Network-Based Quantized Control for Fuzzy Singularly Perturbed Semi-Markov Jump Systems and its Application

• Published in: IEEE transactions on circuits and systems. I, Regular papers Vol. 66; no. 3; pp. 1130 - 1140
• Main Authors: Shen, Hao, Men, Yunzhe, Wu, Zheng-Guang, Cao, Jinde, Lu, Guoping
• Format: Journal Article
• Language: English
• Published: New York IEEE 01.03.2019; The Institute of Electrical and Electronics Engineers, Inc. (IEEE)

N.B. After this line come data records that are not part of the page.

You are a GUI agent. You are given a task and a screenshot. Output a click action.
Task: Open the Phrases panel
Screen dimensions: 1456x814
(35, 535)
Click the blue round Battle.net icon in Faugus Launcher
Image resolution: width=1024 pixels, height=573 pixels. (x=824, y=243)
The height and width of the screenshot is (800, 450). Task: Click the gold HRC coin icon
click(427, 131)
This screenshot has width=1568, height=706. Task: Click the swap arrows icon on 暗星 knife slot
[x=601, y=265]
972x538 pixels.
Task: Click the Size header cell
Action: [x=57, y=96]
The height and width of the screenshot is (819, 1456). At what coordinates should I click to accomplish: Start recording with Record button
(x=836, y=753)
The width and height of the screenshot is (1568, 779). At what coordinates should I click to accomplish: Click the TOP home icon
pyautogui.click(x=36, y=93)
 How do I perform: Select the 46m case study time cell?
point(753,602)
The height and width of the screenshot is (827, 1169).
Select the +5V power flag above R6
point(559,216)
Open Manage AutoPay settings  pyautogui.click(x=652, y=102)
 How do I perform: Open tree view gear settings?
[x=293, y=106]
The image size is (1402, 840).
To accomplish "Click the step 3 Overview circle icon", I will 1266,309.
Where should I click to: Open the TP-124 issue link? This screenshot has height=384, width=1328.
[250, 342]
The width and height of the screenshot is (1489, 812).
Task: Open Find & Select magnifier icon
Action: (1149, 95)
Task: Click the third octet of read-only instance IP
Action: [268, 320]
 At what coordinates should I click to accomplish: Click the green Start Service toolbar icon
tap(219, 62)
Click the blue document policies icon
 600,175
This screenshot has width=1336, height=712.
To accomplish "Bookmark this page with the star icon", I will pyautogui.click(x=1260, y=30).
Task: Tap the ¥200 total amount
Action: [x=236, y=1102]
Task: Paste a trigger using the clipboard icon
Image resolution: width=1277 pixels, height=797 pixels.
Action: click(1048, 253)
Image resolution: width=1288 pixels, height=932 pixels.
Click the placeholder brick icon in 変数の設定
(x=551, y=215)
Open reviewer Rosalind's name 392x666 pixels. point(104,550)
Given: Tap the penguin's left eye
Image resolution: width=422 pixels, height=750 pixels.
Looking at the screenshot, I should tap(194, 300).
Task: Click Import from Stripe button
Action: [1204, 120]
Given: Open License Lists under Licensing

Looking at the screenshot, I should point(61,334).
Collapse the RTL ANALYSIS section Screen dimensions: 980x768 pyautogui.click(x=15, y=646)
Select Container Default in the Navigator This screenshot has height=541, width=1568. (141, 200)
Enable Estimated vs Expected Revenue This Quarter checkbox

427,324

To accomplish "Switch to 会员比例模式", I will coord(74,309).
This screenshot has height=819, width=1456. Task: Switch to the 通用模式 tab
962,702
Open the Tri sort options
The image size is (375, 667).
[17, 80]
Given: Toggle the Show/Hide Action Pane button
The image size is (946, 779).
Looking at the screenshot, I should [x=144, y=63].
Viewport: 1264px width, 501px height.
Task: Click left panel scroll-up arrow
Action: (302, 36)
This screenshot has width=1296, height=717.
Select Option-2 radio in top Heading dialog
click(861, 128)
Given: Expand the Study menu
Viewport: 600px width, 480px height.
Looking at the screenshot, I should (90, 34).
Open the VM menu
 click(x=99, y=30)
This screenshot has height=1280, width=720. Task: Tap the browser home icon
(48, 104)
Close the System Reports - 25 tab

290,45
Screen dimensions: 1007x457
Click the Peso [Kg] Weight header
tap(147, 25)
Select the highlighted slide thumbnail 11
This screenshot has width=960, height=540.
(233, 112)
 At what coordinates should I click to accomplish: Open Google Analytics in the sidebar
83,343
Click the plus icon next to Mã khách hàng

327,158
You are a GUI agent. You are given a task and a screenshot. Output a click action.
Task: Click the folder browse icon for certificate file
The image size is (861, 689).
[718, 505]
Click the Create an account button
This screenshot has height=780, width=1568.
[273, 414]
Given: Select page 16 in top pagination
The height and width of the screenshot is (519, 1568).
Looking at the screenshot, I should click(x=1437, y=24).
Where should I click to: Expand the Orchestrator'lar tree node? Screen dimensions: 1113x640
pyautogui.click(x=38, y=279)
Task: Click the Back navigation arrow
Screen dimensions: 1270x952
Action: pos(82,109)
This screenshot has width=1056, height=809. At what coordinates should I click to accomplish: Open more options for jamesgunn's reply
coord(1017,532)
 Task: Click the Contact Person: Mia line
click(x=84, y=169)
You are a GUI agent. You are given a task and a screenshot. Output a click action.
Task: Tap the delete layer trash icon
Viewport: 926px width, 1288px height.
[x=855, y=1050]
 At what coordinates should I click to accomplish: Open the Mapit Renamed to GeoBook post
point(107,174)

• Subjects: Collective intelligence; Control stability; Control systems; Control systems design; D C motors; Data models; Electric motors; Fuzzy control; Fuzzy systems; Markov processes; networked control systems; Nonlinear control; Nonlinear systems; Nonlinearity; packet dropouts; Quantization (signal); Semi-Markov jump systems; signal quantization; Singular perturbation; singularly perturbed systems; Stability analysis; T-S fuzzy control; Transition probabilities; Upper bounds
• ISSN: 1549-8328; 1558-0806
• DOI: 10.1109/TCSI.2018.2876937

This paper deals with the quantized control problem for nonlinear semi-Markov jump systems subject to singular perturbation under a network-based framework. The nonlinearity of the system is well solved by applying Takagi-Sugeno (T-S) fuzzy theory. The semi-Markov jump process with the memory matrix of transition probability is introduced, for which the obtained results are more reasonable and less limiting. In addition, the packet dropouts governed by a Bernoulli variable and the signal quantization associated with a logarithmic quantizer are deeply studied. The major goal is to devise a fuzzy controller, which not only assures the mean-square σ̅-error stability of the corresponding system but also allows a higher upper bound of the singularly perturbed parameter. Sufficient conditions are developed to make sure that the applicable controller could be found. The further examination to demonstrate the feasibility of the presented method is given by designing a controller of a series DC motor model.